## Goal of the exercise
Copy the records below, swapping every "computer-use agent" for "screen-navigation assistant" and leaving everything else untouched.

--- Begin ---

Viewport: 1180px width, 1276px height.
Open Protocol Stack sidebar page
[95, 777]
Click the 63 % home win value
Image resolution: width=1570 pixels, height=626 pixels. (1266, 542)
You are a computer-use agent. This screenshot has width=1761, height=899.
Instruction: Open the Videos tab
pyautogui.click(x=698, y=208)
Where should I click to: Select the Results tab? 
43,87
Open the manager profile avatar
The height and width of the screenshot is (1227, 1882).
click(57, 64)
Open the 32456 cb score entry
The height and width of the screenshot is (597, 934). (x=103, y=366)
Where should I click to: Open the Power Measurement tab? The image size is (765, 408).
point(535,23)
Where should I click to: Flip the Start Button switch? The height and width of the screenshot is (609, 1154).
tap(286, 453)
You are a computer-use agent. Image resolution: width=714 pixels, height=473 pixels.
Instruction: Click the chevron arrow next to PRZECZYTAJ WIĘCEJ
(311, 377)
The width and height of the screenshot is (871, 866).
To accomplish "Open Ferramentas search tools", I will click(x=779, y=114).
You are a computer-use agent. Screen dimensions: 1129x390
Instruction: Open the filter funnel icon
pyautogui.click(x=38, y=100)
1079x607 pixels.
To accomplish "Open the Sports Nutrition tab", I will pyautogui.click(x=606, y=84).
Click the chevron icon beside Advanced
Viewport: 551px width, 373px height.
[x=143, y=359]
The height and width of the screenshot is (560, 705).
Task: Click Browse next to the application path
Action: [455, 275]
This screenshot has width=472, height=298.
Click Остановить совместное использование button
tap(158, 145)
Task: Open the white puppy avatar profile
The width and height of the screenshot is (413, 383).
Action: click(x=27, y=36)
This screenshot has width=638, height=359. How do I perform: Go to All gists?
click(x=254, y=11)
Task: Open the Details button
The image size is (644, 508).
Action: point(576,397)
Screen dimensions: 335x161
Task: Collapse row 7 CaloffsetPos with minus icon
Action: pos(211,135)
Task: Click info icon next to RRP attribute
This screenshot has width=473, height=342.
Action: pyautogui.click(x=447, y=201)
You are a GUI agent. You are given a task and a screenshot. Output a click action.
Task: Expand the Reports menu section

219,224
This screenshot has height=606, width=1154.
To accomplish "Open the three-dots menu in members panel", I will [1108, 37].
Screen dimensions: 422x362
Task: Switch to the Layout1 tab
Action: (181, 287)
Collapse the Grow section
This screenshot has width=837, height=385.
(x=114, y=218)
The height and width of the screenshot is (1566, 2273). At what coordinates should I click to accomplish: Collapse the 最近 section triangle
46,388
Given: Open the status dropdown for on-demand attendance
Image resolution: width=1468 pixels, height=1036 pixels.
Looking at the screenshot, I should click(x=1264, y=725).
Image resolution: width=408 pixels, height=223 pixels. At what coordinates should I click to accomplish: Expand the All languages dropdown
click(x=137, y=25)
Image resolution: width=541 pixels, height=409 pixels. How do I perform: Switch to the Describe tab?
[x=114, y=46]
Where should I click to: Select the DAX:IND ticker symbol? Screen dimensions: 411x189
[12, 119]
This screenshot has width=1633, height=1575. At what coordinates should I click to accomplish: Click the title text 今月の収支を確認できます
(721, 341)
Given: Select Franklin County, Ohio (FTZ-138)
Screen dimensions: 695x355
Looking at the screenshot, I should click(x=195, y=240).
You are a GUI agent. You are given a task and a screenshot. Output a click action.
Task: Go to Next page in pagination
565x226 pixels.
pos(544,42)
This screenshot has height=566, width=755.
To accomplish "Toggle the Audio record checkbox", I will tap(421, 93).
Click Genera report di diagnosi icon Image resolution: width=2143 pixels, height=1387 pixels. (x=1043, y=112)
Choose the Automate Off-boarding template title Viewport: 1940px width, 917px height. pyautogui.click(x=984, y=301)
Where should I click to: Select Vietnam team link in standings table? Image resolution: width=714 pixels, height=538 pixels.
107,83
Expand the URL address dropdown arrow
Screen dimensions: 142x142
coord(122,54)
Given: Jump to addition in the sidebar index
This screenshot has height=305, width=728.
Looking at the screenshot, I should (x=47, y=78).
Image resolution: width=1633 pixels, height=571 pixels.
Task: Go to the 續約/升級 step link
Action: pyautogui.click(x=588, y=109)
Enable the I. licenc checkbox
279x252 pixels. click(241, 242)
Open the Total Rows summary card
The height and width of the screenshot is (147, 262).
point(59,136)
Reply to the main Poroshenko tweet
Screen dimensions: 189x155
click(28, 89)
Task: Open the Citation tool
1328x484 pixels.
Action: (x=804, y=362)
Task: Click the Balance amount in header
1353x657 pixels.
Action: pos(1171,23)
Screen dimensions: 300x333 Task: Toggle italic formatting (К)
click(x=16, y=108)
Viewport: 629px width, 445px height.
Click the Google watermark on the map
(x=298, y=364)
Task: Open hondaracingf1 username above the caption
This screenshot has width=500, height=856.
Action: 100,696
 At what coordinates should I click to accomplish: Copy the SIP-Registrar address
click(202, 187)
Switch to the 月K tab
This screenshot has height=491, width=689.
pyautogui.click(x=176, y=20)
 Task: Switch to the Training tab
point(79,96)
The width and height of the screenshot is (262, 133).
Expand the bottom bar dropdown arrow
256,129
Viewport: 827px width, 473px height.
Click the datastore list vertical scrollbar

--- End ---

## Output of the task
Viewport: 1180px width, 1276px height.
Open Protocol Stack sidebar page
[95, 777]
Click the 63 % home win value
Image resolution: width=1570 pixels, height=626 pixels. (1266, 542)
You are a screen-navigation assistant. This screenshot has width=1761, height=899.
Instruction: Open the Videos tab
pyautogui.click(x=698, y=208)
Where should I click to: Select the Results tab? 
43,87
Open the manager profile avatar
The height and width of the screenshot is (1227, 1882).
click(57, 64)
Open the 32456 cb score entry
The height and width of the screenshot is (597, 934). (x=103, y=366)
Where should I click to: Open the Power Measurement tab? The image size is (765, 408).
point(535,23)
Where should I click to: Flip the Start Button switch? The height and width of the screenshot is (609, 1154).
tap(286, 453)
You are a screen-navigation assistant. Image resolution: width=714 pixels, height=473 pixels.
Instruction: Click the chevron arrow next to PRZECZYTAJ WIĘCEJ
(311, 377)
The width and height of the screenshot is (871, 866).
To accomplish "Open Ferramentas search tools", I will click(x=779, y=114).
You are a screen-navigation assistant. Screen dimensions: 1129x390
Instruction: Open the filter funnel icon
pyautogui.click(x=38, y=100)
1079x607 pixels.
To accomplish "Open the Sports Nutrition tab", I will pyautogui.click(x=606, y=84).
Click the chevron icon beside Advanced
Viewport: 551px width, 373px height.
[x=143, y=359]
The height and width of the screenshot is (560, 705).
Task: Click Browse next to the application path
Action: [455, 275]
This screenshot has width=472, height=298.
Click Остановить совместное использование button
tap(158, 145)
Task: Open the white puppy avatar profile
The width and height of the screenshot is (413, 383).
Action: click(x=27, y=36)
This screenshot has width=638, height=359. How do I perform: Go to All gists?
click(x=254, y=11)
Task: Open the Details button
The image size is (644, 508).
Action: point(576,397)
Screen dimensions: 335x161
Task: Collapse row 7 CaloffsetPos with minus icon
Action: pos(211,135)
Task: Click info icon next to RRP attribute
This screenshot has width=473, height=342.
Action: pyautogui.click(x=447, y=201)
You are a GUI agent. You are given a task and a screenshot. Output a click action.
Task: Expand the Reports menu section

219,224
This screenshot has height=606, width=1154.
To accomplish "Open the three-dots menu in members panel", I will [1108, 37].
Screen dimensions: 422x362
Task: Switch to the Layout1 tab
Action: (181, 287)
Collapse the Grow section
This screenshot has width=837, height=385.
(x=114, y=218)
The height and width of the screenshot is (1566, 2273). At what coordinates should I click to accomplish: Collapse the 最近 section triangle
46,388
Given: Open the status dropdown for on-demand attendance
Image resolution: width=1468 pixels, height=1036 pixels.
Looking at the screenshot, I should click(x=1264, y=725).
Image resolution: width=408 pixels, height=223 pixels. At what coordinates should I click to accomplish: Expand the All languages dropdown
click(x=137, y=25)
Image resolution: width=541 pixels, height=409 pixels. How do I perform: Switch to the Describe tab?
[x=114, y=46]
Where should I click to: Select the DAX:IND ticker symbol? Screen dimensions: 411x189
[12, 119]
This screenshot has width=1633, height=1575. At what coordinates should I click to accomplish: Click the title text 今月の収支を確認できます
(721, 341)
Given: Select Franklin County, Ohio (FTZ-138)
Screen dimensions: 695x355
Looking at the screenshot, I should click(x=195, y=240).
You are a GUI agent. You are given a task and a screenshot. Output a click action.
Task: Go to Next page in pagination
565x226 pixels.
pos(544,42)
This screenshot has height=566, width=755.
To accomplish "Toggle the Audio record checkbox", I will tap(421, 93).
Click Genera report di diagnosi icon Image resolution: width=2143 pixels, height=1387 pixels. (x=1043, y=112)
Choose the Automate Off-boarding template title Viewport: 1940px width, 917px height. pyautogui.click(x=984, y=301)
Where should I click to: Select Vietnam team link in standings table? Image resolution: width=714 pixels, height=538 pixels.
107,83
Expand the URL address dropdown arrow
Screen dimensions: 142x142
coord(122,54)
Given: Jump to addition in the sidebar index
This screenshot has height=305, width=728.
Looking at the screenshot, I should (x=47, y=78).
Image resolution: width=1633 pixels, height=571 pixels.
Task: Go to the 續約/升級 step link
Action: pyautogui.click(x=588, y=109)
Enable the I. licenc checkbox
279x252 pixels. click(241, 242)
Open the Total Rows summary card
The height and width of the screenshot is (147, 262).
point(59,136)
Reply to the main Poroshenko tweet
Screen dimensions: 189x155
click(28, 89)
Task: Open the Citation tool
1328x484 pixels.
Action: (x=804, y=362)
Task: Click the Balance amount in header
1353x657 pixels.
Action: pos(1171,23)
Screen dimensions: 300x333 Task: Toggle italic formatting (К)
click(x=16, y=108)
Viewport: 629px width, 445px height.
Click the Google watermark on the map
(x=298, y=364)
Task: Open hondaracingf1 username above the caption
This screenshot has width=500, height=856.
Action: 100,696
 At what coordinates should I click to accomplish: Copy the SIP-Registrar address
click(202, 187)
Switch to the 月K tab
This screenshot has height=491, width=689.
pyautogui.click(x=176, y=20)
 Task: Switch to the Training tab
point(79,96)
The width and height of the screenshot is (262, 133).
Expand the bottom bar dropdown arrow
256,129
Viewport: 827px width, 473px height.
Click the datastore list vertical scrollbar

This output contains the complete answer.